2. NZ Asset Sales - The Long Silence

Political Showcase Aotearoa - 14th November 2025

How we learned to live in the looted house

By 1999, New Zealand was like a burglary victim who had tidied up the broken glass and learned to sleep without the lights on, but secretly still listened for footsteps in the hallway.

We had lived through Rogernomics and Ruthanasia. We had watched rail and forests and Telecom and Air New Zealand and banks disappear into the sharemarket fog. We had swallowed the line that “the eggs could not be unscrambled”, mostly because nobody with power seemed keen to try.

Helen Clark’s government arrived promising to put a “human face” on capitalism. It did. It also left the skeleton of the neoliberal model firmly in place.

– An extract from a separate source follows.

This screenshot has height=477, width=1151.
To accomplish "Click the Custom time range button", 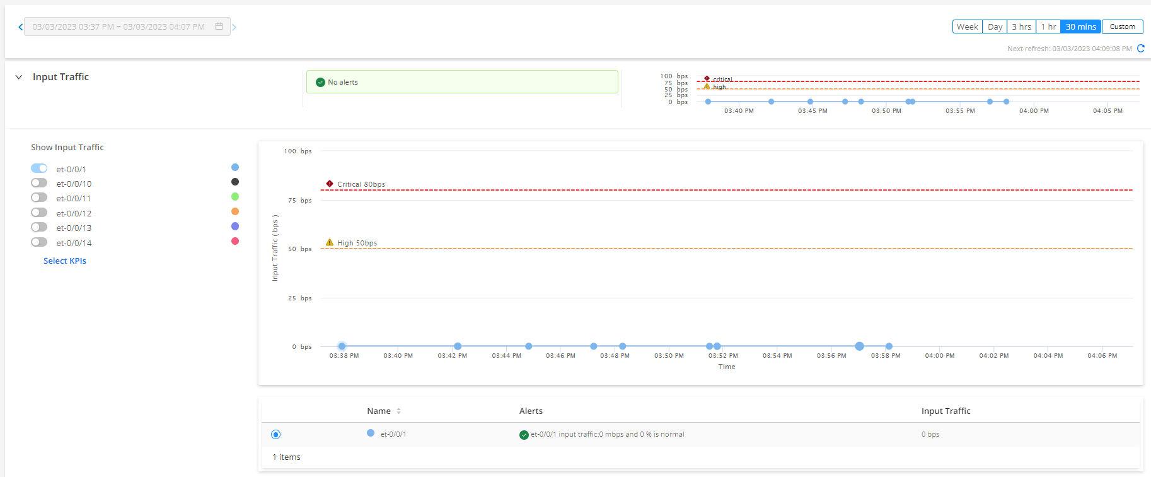I will [x=1122, y=27].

Air New Zealand, privatised and then run into the ground, had to be re-nationalised when the private owners stuffed it so badly it threatened to crash into the real economy. Rail, flogged off and starved, was slowly bought back, bit by neglected bit. That repurchase bill alone ran into the billions – a neat illustration of how “selling to save money” often means buying back later at twice the price.

These rescues were treated as one-off embarrassments, not as evidence that the original ideology might have been flawed. We stacked government boards with respectable directors, tidy governance frameworks and KPI dashboards. We called the entities “commercial” and congratulated ourselves on getting beyond old ideological battles.

Meanwhile, ordinary life bent around the reforms like trees growing around a fence.

Energy companies, restructured and partially sold, settled into their new role as gentailers – generators and retailers with a legal duty to maximise shareholder value. Successive governments treated them as cash machines, collecting generous dividends from their majority stakes while the companies quietly lifted prices and under-invested in new renewable generation.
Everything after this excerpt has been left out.